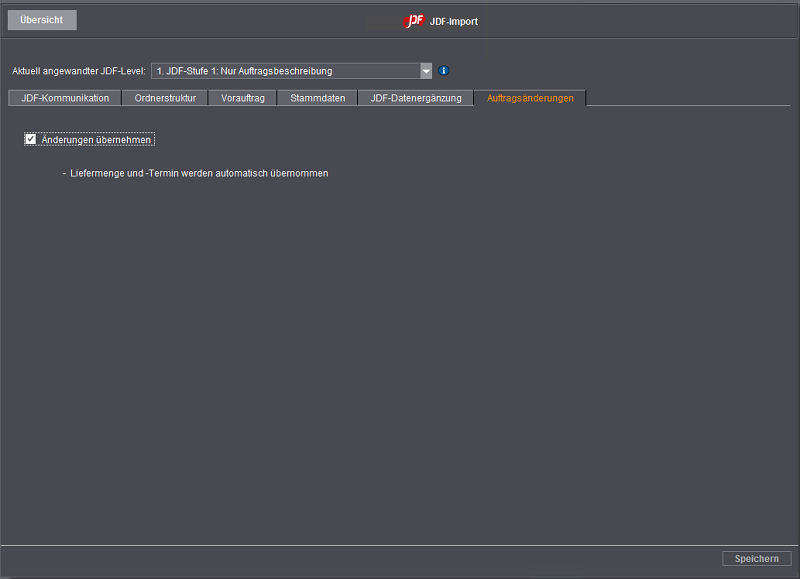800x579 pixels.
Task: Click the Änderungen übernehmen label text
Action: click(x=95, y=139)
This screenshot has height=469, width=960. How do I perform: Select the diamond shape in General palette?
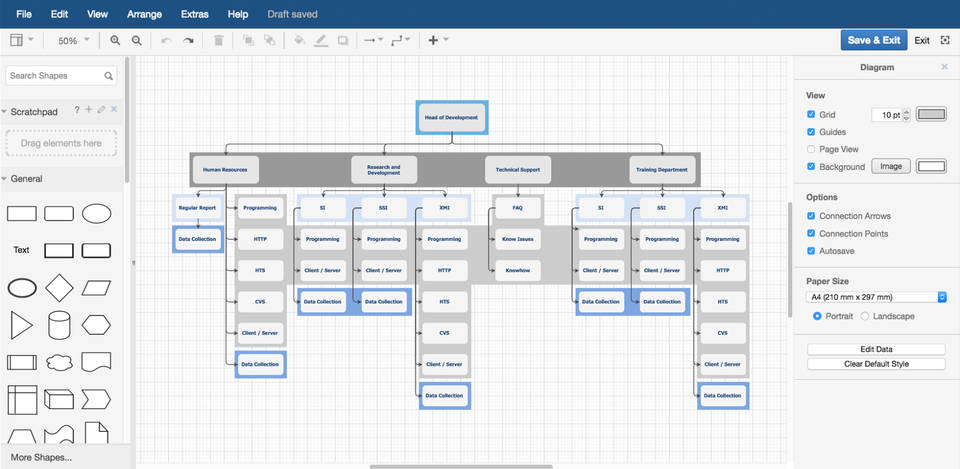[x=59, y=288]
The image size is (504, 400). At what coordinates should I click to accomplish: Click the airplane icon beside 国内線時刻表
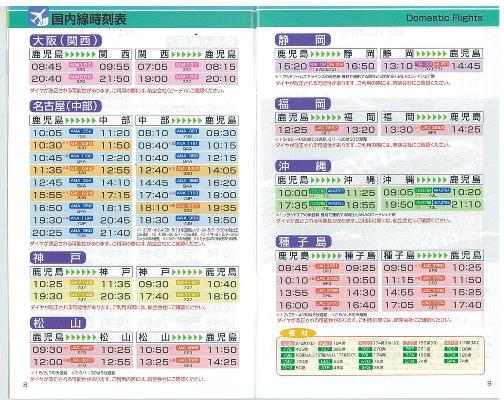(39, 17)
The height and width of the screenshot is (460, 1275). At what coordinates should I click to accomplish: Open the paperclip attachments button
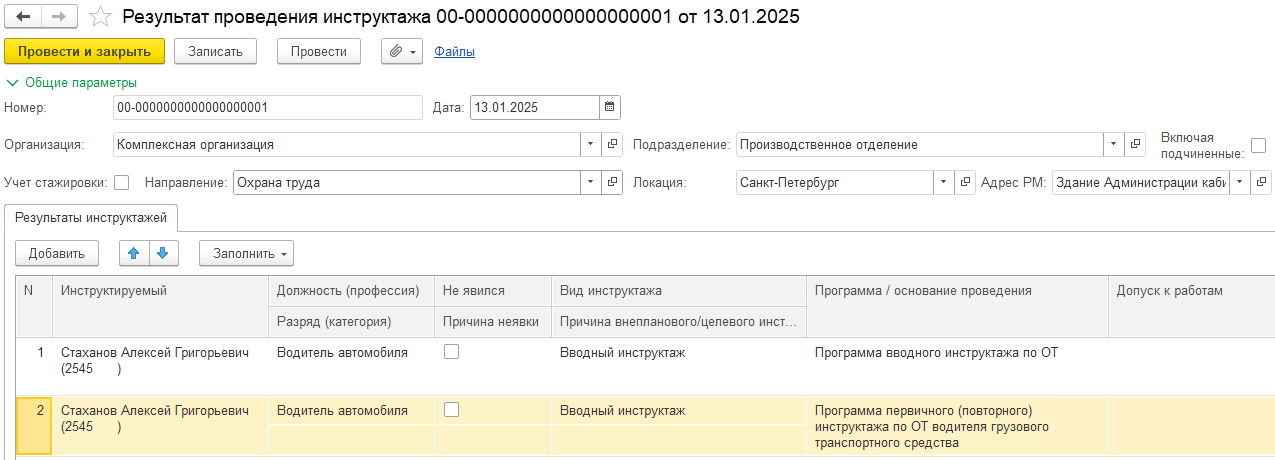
________________________
Starting at the line that contains "This screenshot has", please write out each line through the last line of the data, both ends included, and keep pictures out of the copy.

> [Exercise response]:
This screenshot has height=469, width=960. How do I perform: Select the diamond shape in General palette?
[x=59, y=288]
The image size is (504, 400). At what coordinates should I click to accomplish: Click the airplane icon beside 国内線時刻表
(39, 17)
The height and width of the screenshot is (460, 1275). At what coordinates should I click to accomplish: Open the paperclip attachments button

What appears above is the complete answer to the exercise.